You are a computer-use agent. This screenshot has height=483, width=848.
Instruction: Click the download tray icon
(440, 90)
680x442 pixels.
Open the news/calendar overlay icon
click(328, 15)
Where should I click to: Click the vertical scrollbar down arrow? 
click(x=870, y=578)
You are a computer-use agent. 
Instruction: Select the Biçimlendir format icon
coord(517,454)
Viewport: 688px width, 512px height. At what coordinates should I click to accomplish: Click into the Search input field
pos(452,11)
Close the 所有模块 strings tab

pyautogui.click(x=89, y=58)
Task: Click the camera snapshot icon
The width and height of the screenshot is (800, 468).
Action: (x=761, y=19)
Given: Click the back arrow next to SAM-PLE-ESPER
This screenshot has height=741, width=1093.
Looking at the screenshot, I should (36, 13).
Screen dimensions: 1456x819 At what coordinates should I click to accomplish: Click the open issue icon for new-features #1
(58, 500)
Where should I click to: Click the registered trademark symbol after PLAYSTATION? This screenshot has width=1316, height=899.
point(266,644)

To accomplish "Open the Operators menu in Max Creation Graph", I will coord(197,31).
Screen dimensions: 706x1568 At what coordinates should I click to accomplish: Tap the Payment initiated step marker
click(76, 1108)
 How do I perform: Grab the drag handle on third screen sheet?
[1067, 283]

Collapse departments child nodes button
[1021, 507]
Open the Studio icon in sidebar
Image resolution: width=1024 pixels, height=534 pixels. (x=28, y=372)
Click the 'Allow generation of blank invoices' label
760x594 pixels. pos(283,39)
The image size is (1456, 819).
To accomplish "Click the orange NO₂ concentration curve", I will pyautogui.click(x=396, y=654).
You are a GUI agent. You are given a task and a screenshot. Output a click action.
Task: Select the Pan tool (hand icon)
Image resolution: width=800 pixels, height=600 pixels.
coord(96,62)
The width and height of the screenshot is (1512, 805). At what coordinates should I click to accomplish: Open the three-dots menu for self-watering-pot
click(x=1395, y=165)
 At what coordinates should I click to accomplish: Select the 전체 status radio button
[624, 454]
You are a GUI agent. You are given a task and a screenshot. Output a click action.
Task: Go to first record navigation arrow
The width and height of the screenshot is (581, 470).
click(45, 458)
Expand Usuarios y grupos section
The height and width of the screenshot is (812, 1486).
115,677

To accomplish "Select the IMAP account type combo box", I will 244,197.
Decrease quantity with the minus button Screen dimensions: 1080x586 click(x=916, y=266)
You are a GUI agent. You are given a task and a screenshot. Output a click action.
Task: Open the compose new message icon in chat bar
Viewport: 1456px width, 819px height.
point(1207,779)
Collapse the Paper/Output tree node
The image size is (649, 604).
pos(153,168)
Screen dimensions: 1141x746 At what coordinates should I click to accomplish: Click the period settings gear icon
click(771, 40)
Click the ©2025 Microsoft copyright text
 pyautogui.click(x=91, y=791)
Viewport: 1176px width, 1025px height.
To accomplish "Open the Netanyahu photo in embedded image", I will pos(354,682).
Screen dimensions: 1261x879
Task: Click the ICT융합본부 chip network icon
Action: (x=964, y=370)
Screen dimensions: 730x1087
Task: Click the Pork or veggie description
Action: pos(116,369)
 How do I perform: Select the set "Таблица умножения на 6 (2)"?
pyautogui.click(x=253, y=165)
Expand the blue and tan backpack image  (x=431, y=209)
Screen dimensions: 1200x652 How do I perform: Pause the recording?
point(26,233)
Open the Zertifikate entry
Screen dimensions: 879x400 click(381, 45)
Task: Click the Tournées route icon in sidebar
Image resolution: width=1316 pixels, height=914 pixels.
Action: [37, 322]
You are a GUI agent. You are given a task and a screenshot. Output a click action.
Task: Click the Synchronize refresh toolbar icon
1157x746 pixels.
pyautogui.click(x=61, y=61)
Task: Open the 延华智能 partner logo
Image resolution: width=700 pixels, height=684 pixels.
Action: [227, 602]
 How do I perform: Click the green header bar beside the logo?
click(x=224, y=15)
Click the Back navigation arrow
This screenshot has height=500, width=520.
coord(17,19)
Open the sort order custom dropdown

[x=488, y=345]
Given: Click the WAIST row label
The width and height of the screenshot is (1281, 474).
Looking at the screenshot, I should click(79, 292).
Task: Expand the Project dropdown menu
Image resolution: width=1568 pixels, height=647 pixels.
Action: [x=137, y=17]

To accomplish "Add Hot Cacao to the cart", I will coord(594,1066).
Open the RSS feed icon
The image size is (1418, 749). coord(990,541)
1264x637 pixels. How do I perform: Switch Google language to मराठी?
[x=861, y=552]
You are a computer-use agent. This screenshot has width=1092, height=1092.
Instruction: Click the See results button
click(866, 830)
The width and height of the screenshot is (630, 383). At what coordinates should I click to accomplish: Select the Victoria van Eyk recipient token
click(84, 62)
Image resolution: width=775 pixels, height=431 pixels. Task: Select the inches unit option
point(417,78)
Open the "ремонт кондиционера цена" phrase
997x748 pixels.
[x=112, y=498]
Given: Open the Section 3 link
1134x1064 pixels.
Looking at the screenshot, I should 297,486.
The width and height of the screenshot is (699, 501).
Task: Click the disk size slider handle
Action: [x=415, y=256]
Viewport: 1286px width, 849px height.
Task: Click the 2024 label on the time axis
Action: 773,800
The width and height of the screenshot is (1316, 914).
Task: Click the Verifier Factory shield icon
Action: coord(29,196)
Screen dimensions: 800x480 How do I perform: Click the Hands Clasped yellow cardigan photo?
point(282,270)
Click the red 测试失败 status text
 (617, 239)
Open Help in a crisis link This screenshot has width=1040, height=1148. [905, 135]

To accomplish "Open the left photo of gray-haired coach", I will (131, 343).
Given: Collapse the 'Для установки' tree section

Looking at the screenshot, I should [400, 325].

====================

WHAT IS BEING ASKED: Gather up every line in the data above that contains the word "computer", copying each one.

EXPECTED ANSWER:
You are a computer-use agent. This screenshot has height=483, width=848.
You are a computer-use agent. 
You are a computer-use agent. This screenshot has width=1092, height=1092.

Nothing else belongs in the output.